R2. This drug has been studied in six clinical trials, either ongoing or completed. The pivotal trial was GOG 265, which had patients with recurrent, metastatic, or persistent cervical cancer who had failed at least one prior therapy and were treated with ADXS-11. The 12-month survival was 38% (a 52% improvement over historical controls), which was better than most of the phase 2 chemotherapy trials done in this patient population before. This treatment was safe and well tolerated, and a post-hoc analysis of the study has shown a potential new prognostic biomarker called AAT (Alpha Antitrypsin). These results mirror the data of a prior phase 2 study conducted in India with 110 patients who were randomized to ADXS-11 or a combination of the drug with five doses of weekly cisplatin. There was no difference in the response or survival in the two groups, with overall survival of 34.5% at 12 months and 24.8% at 18 months. https://ir.advaxis.com/press-releases/detail/1261/advaxis-presents-oral-late-breaking-data-on-phase-2
Q3. After the study, will it be cost-effective for both patients and the healthcare system?

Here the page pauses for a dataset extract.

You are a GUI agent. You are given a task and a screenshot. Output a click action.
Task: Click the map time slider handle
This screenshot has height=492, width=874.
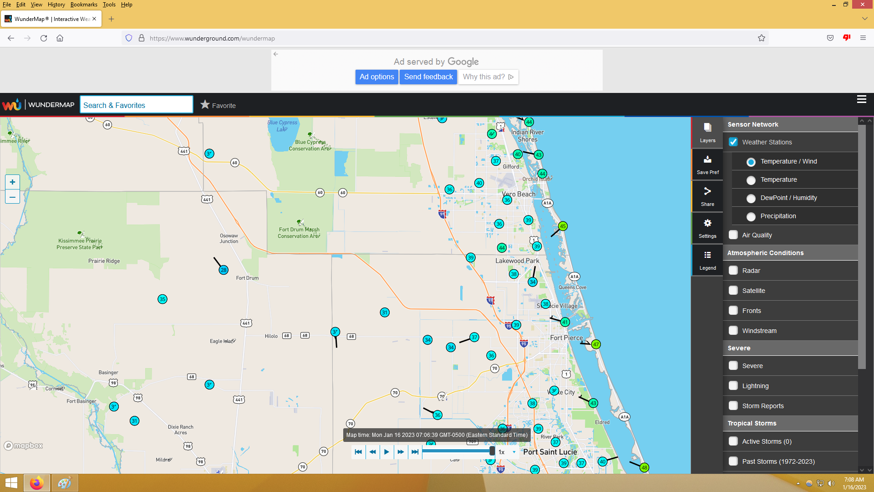492,451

R3. Patients with recurrent cervical cancer have limited options, as this type of cancer is lethal and its treatment remains a huge unmet need. This is an exciting therapy that has the potential for prolonging survival in these patients. The most cost-effective way of using this therapy is perhaps in the adjuvant/first-line setting for women with advanced cervical cancer and those with nodal disease. Fifty percent of these patients will have a recurrence or die within four years. There is an ongoing phase 3 trial called AIM2CERV, which randomizes these patients 2:1 to the ADXS-11 versus a placebo for one year to prevent recurrence and impact long-term survival.
Q4. What is your vision for the future regarding this specific drug and immunotherapy in general?
R4. Most cervical cancers are caused by high-risk HPV, and have E6 and E7 oncogenes that are constitutively expressed, tumor-specific, and functionally important. That means cervical cancer can be attacked by different immunotherapy approaches more successfully than other gynecological cancers. We think that, along with ADXS-11, immunotherapy will play a big part in treating cervical cancer—mirroring the success of HPV vaccines in preventing cervical cancer.